“Why did my query go parallel?”
It’s a question that crops up from time to time, usually followed by a list of reasons why it shouldn’t have gone parallel – no hints in the query, table is not declared parallel, parallel_degree_policy is set to manual etc.
When the question appeared recently on the Oracle developer forum it turned out that the table in question was declared as “parallel (degree default)”, which prompted the OP to ask the question: “is parallel = default not equivalent to parallel = 1”.
The answer to the question is that the two options are not equivalent – but that’s not the point of this note. Here’s a little script to test the claim:
drop table t1 purge;
create table t1 pctfree 90 as select * from all_objects where rownum <= 50000;
select degree, instances from user_tables where table_name = 'T1';
explain plan for select sum(object_id) from t1;
select * from table(dbms_xplan.display);
alter table t1 parallel (degree default);
select degree, instances from user_tables where table_name = 'T1';
explain plan for select sum(object_id) from t1;
select * from table(dbms_xplan.display);
I’ve created a table in the simplest possible way, but picked a fixed number of rows (to help reproducibility) and – because parallel is usually about “big” objects – I’ve left a lot of empty space (90%) in each block.
Then I’ve checked the execution plan for a very simple query that can only do a full tablescan, with the two declarations of parallelism set.

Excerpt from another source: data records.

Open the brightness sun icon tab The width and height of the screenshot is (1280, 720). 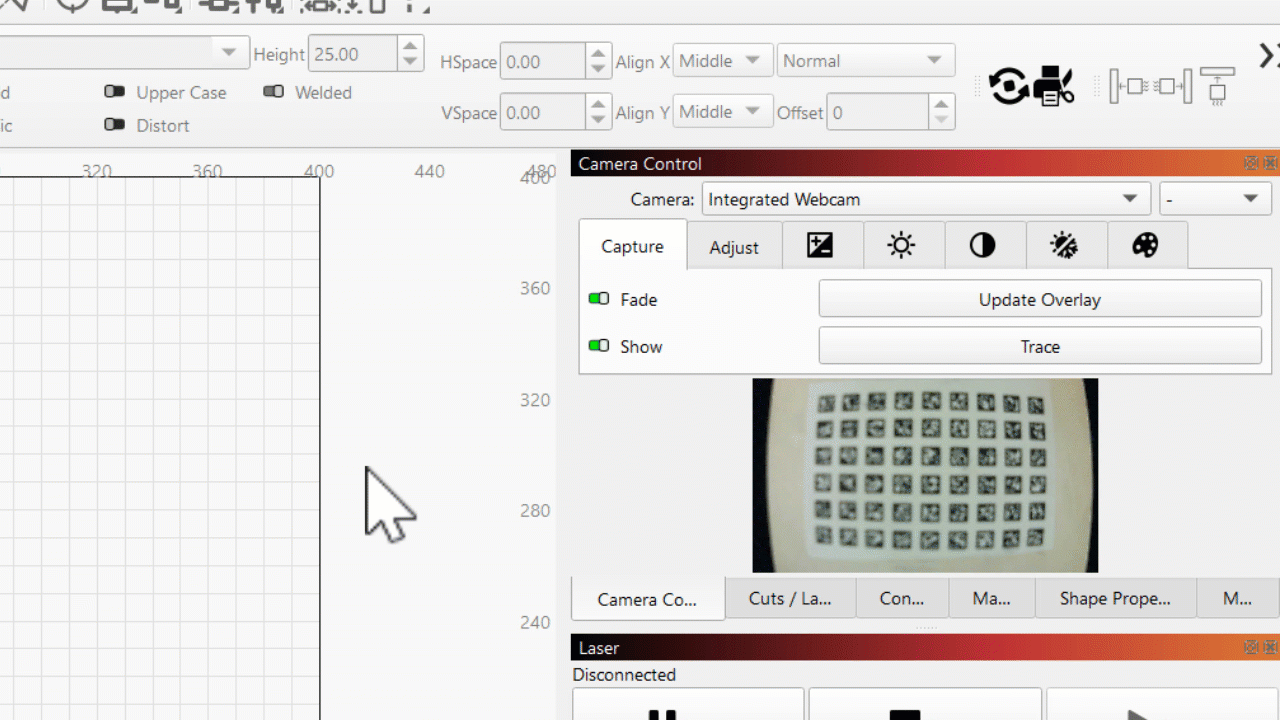(x=901, y=246)
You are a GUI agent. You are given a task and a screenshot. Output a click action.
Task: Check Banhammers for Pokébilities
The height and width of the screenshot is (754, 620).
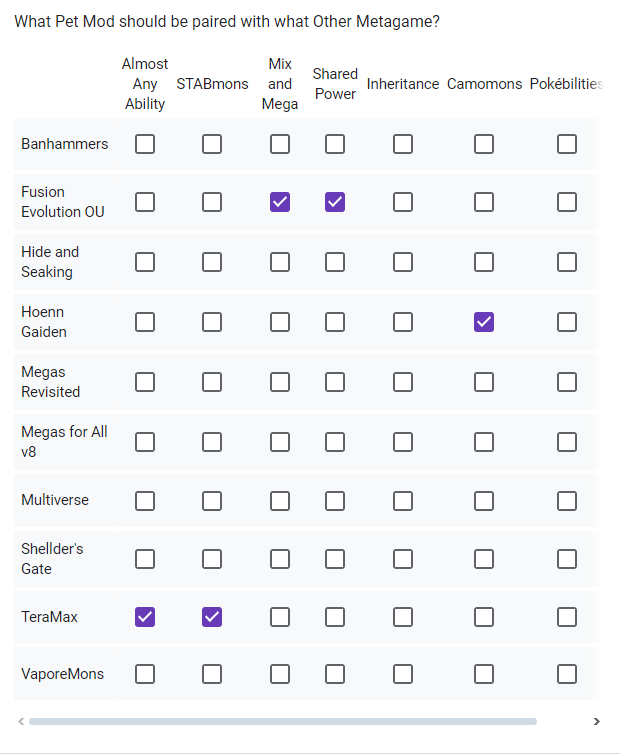click(x=567, y=144)
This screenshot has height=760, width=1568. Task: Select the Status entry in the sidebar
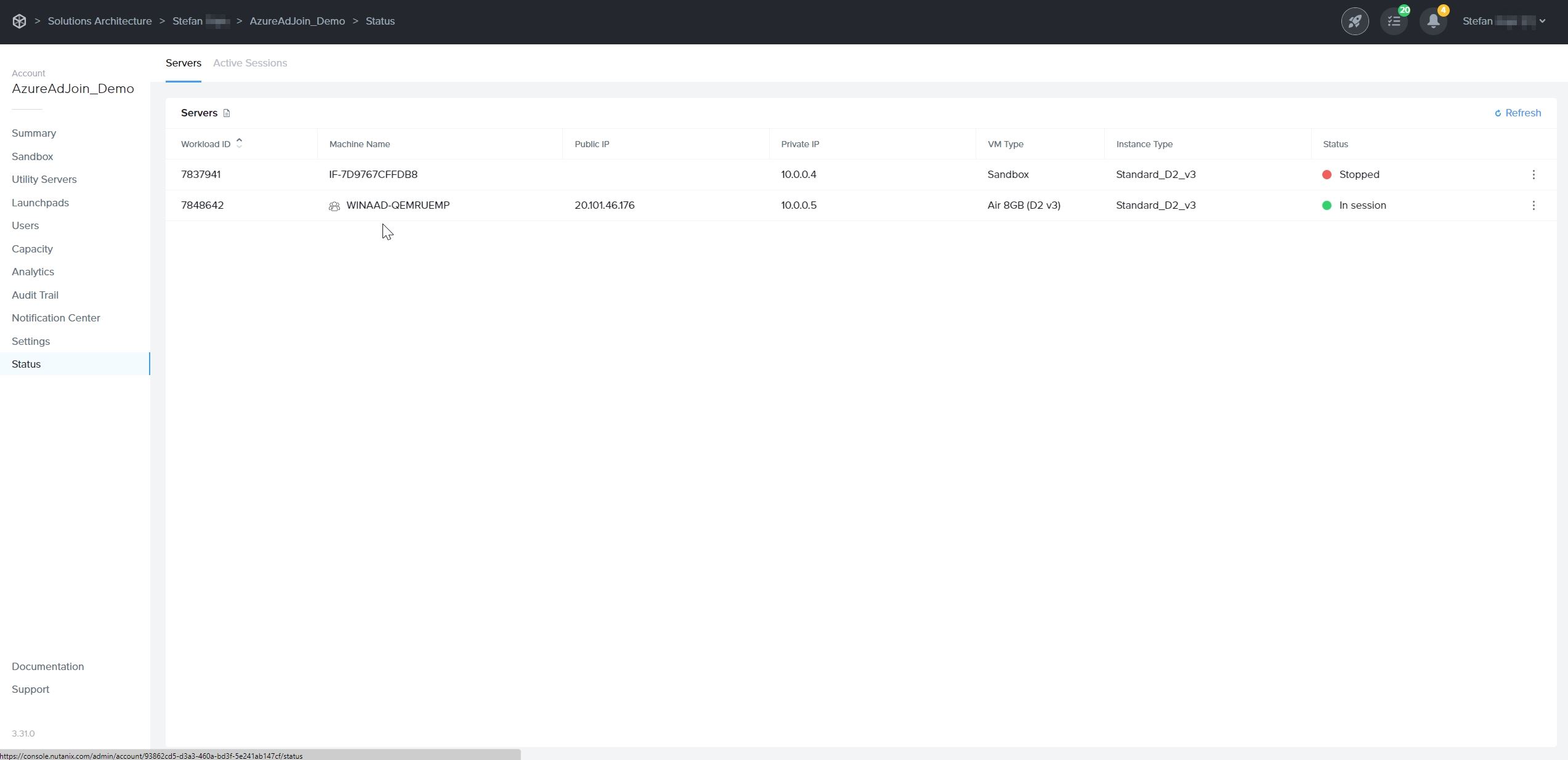[26, 364]

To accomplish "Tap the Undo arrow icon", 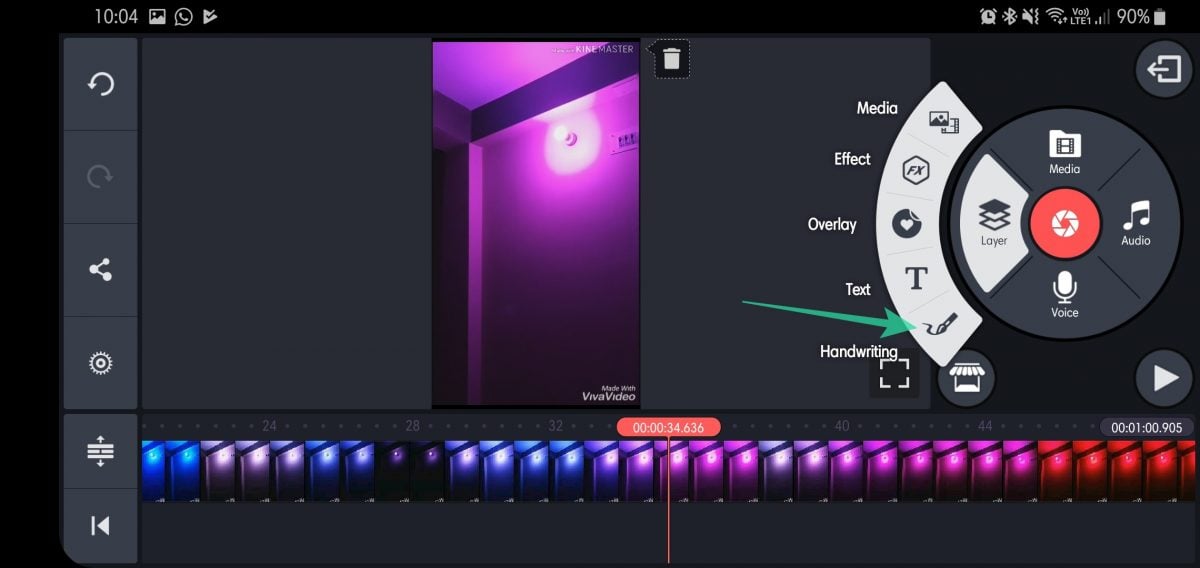I will click(x=100, y=84).
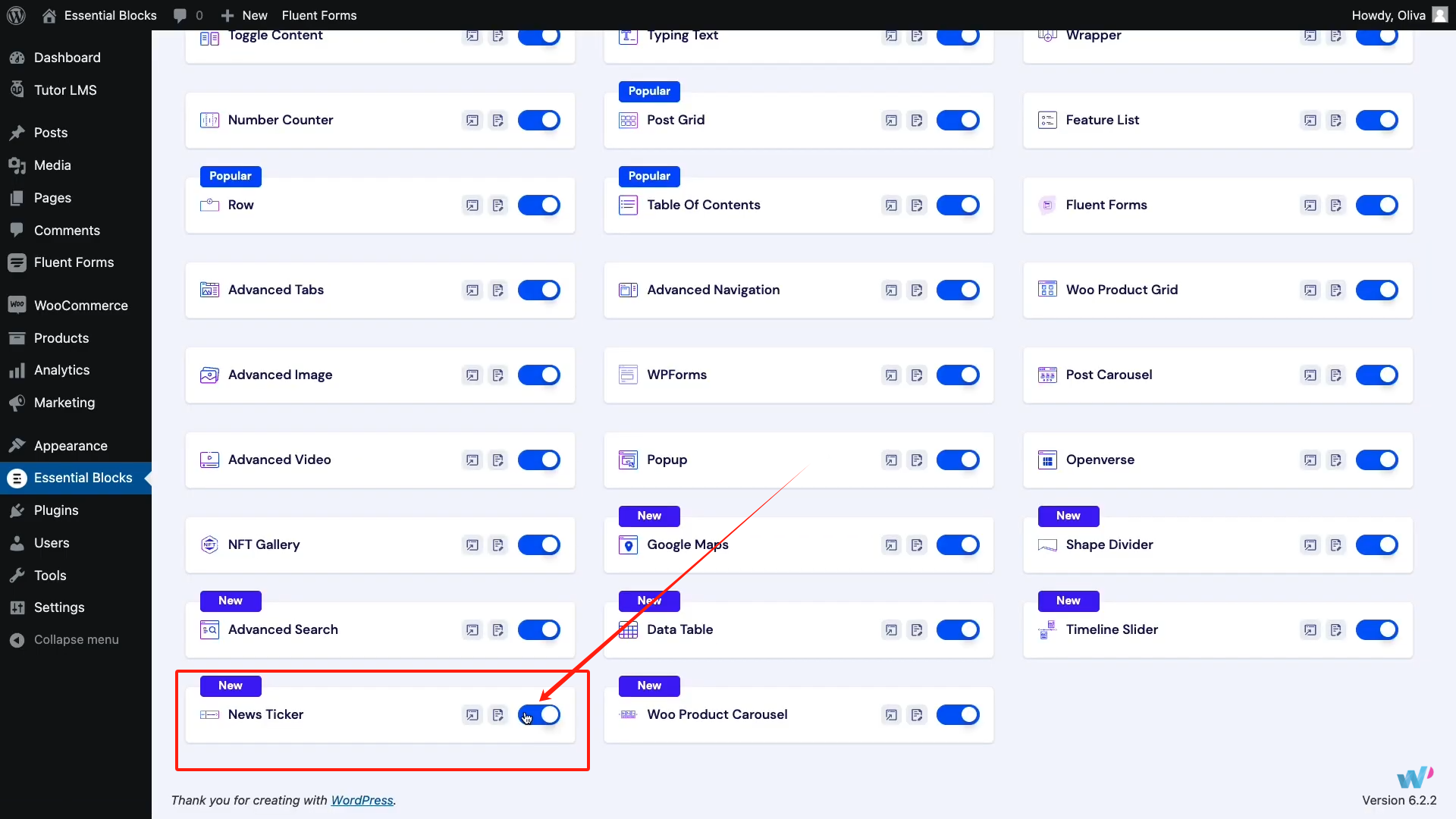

Here are the outputs of the 4 queries I’ve run:
DEGREE INSTANCES
---------------------------------------- ----------------------------------------
1 1
1 row selected.
PLAN_TABLE_OUTPUT
------------------------------------------------------------------------------------------------------------------------
Plan hash value: 3724264953
---------------------------------------------------------------------------
| Id | Operation | Name | Rows | Bytes | Cost (%CPU)| Time |
---------------------------------------------------------------------------
| 0 | SELECT STATEMENT | | 1 | 5 | 1275 (2)| 00:00:01 |
| 1 | SORT AGGREGATE | | 1 | 5 | | |
| 2 | TABLE ACCESS FULL| T1 | 50000 | 244K| 1275 (2)| 00:00:01 |
---------------------------------------------------------------------------
9 rows selected.
DEGREE INSTANCES
---------------------------------------- ----------------------------------------
DEFAULT 1
1 row selected.
PLAN_TABLE_OUTPUT
------------------------------------------------------------------------------------------------------------------------
Plan hash value: 3110199320
----------------------------------------------------------------------------------------------------------------
| Id | Operation | Name | Rows | Bytes | Cost (%CPU)| Time | TQ |IN-OUT| PQ Distrib |
----------------------------------------------------------------------------------------------------------------
| 0 | SELECT STATEMENT | | 1 | 5 | 350 (0)| 00:00:01 | | | |
| 1 | SORT AGGREGATE | | 1 | 5 | | | | | |
| 2 | PX COORDINATOR | | | | | | | | |
| 3 | PX SEND QC (RANDOM) | :TQ10000 | 1 | 5 | | | Q1,00 | P->S | QC (RAND) |
| 4 | SORT AGGREGATE | | 1 | 5 | | | Q1,00 | PCWP | |
| 5 | PX BLOCK ITERATOR | | 50000 | 244K| 350 (0)| 00:00:01 | Q1,00 | PCWC | |
| 6 | TABLE ACCESS FULL| T1 | 50000 | 244K| 350 (0)| 00:00:01 | Q1,00 | PCWP | |
----------------------------------------------------------------------------------------------------------------
Note
-----
- automatic DOP: Computed Degree of Parallelism is 4 because of degree limit
17 rows selected.
Clearly “parallel default” does not have the same effect as “parallel 1”. Any time you’ve got a query unexpectedly running parallel it’s possible that some table (or index on the table) has been created with a parallel degree of default. (More commonly, someone may have rebuilt an index “parallel N” to get the job done more quickly then forgotten to alter the index back to parallel 1 – or noparallel – afterwards.)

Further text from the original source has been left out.